日経BPは、2020年11月30日・12月4日の両日に「CHO Summit 2020 Winter~ニューノーマルを生き抜く人材戦略」(主催・日経BP 総合研究所、協力・Human Capital Online)を開催した。前回に引き続き、今回もオンラインでライブ映像を配信する形式のセミナーとなった。接触を避ける新たな働き方が「ニューノーマル」として定着しようとしている現在、人材マネジメントにはどのような戦略が求められるか――。人材マネジメントの先進企業のトップや最高人事責任者(CHO/CHRO)、有識者が次世代の人材戦略や具体的な取り組みを披露した。その中から、カゴメと参天製薬の2社の人事リーダーが登壇したパネルディスカッション「これでいいのか、日本の『ジョブ型』~企業文化変革を実現する人事制度設計と運用」を振り返る。モデレーターは、日経BP総合研究所HR事業部の上席研究員、大塚葉が務めた。※パネリストの所属、肩書はパネル開催時(2020年11月30日)のもの。(取材・文=岩辺 みどり、撮影=川田 雅宏)

自社のバリューに合わせたジョブ型導入をしたカゴメ

 現在、日本企業の間で「ジョブ型」雇用が注目を浴びている。テレワークが普及し、時間や場所に縛られない働き方が求められ、人事制度の変革や成果主義の導入も叫ばれ始めた。しかし、形だけのジョブ型を導入しても成功は危ぶまれる。では、日本企業に合ったジョブ型雇用とはどのようなものか。先進企業2社が語った。

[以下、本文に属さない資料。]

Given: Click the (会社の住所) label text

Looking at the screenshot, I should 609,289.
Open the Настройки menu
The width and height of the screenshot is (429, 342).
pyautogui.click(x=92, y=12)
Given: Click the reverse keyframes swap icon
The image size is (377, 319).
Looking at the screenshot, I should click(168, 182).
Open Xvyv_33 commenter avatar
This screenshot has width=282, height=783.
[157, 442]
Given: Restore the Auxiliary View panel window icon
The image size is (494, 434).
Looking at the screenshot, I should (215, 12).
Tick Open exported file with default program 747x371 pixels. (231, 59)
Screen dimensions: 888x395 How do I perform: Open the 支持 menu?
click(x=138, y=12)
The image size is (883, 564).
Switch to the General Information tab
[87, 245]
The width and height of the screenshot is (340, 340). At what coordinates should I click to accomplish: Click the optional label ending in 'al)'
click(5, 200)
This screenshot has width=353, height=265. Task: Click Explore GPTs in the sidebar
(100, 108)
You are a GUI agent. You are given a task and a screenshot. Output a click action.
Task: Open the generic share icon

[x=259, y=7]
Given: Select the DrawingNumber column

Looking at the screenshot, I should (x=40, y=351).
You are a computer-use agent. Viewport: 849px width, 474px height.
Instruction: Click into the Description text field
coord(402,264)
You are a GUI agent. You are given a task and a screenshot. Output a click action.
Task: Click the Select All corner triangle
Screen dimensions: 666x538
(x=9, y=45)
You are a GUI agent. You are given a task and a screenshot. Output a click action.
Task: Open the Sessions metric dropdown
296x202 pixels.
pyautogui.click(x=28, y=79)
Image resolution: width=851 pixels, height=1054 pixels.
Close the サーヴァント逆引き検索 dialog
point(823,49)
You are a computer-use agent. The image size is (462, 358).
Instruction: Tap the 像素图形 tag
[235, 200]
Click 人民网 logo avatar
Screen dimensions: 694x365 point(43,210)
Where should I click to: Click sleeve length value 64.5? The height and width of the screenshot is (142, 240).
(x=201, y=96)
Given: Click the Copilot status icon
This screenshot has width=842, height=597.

 2013年からジョブ型人事制度構築に取り組んできたカゴメで、常務執行役員とCHO(最高人事責任者)を務める有沢正人氏は、「ジョブ型を導入すること自体を目的にしてはいけない。職務を評価基準として、年功序列を是正することを目的とすべき」と、ジョブ型雇用の必要性を根本から議論することが重要だと説いた。カゴメでは、自社のカラーやミッションに合ったジョブ型の導入方法を検討してきた。ジョブグレードは課長職以上のみに設定し、マルチな役割を求められることもある担当職(旧来の一般職)には導入していない。

カゴメ 常務執行役員CHO 有沢 正人 氏

 カゴメではまず人事制度を変えていくために、人事評価、人材の調達・育成、ダイバーシティという3つの課題を明確化し、それぞれの基本方針を設定した上で具体的な施策へと落とし込んでいった。そこからグローバル化のためのインフラ整備をスタートし、職務を評価基準としたジョブ型へ移行、年功序列を是正しメリハリの効いた評価で人件費を適正配分するに至った。「まずはトップから変わることが大切。役員レベルからスタートし、それが透明性を持って開示されていることで全体に納得感が生まれる」(有沢氏)。

 ただし同社では職務等級は設定しているものの、ジョブディスクリプションは必要ないと考えて、ポジション別の人材要件程度にとどめている。その代わりに年間のKPI(重要業績評価指標)を一人ひとりが設定し、それを期中や年間で確認していく。目標設定は社員全員が見えるように公開し、透明性を保っている。有沢氏は「職務等級と役割等級という2つのハイブリッド型にして、日本的なジョブ型を目指している」と語る。同社がジョブ型を導入する理由を有沢氏は次のように説明する。

「仕事の成果と価値が明確になれば、健全な競争意識のもとで抜擢人事が進むようになる。これによって、組織と個人の成果最大化と、グローバルで勝てる事業推進体制の構築が可能になる」

 このような目的を全社で共有し、それに対して納得感を持ってもらえるように人事制度やその運用の透明性も担保してきた。ソフト面とハード面の両輪が重要だと有沢氏は指摘。「まずは評価と報酬制度を整える。そうしないとジョブ型はきちんと動かない」と強調した。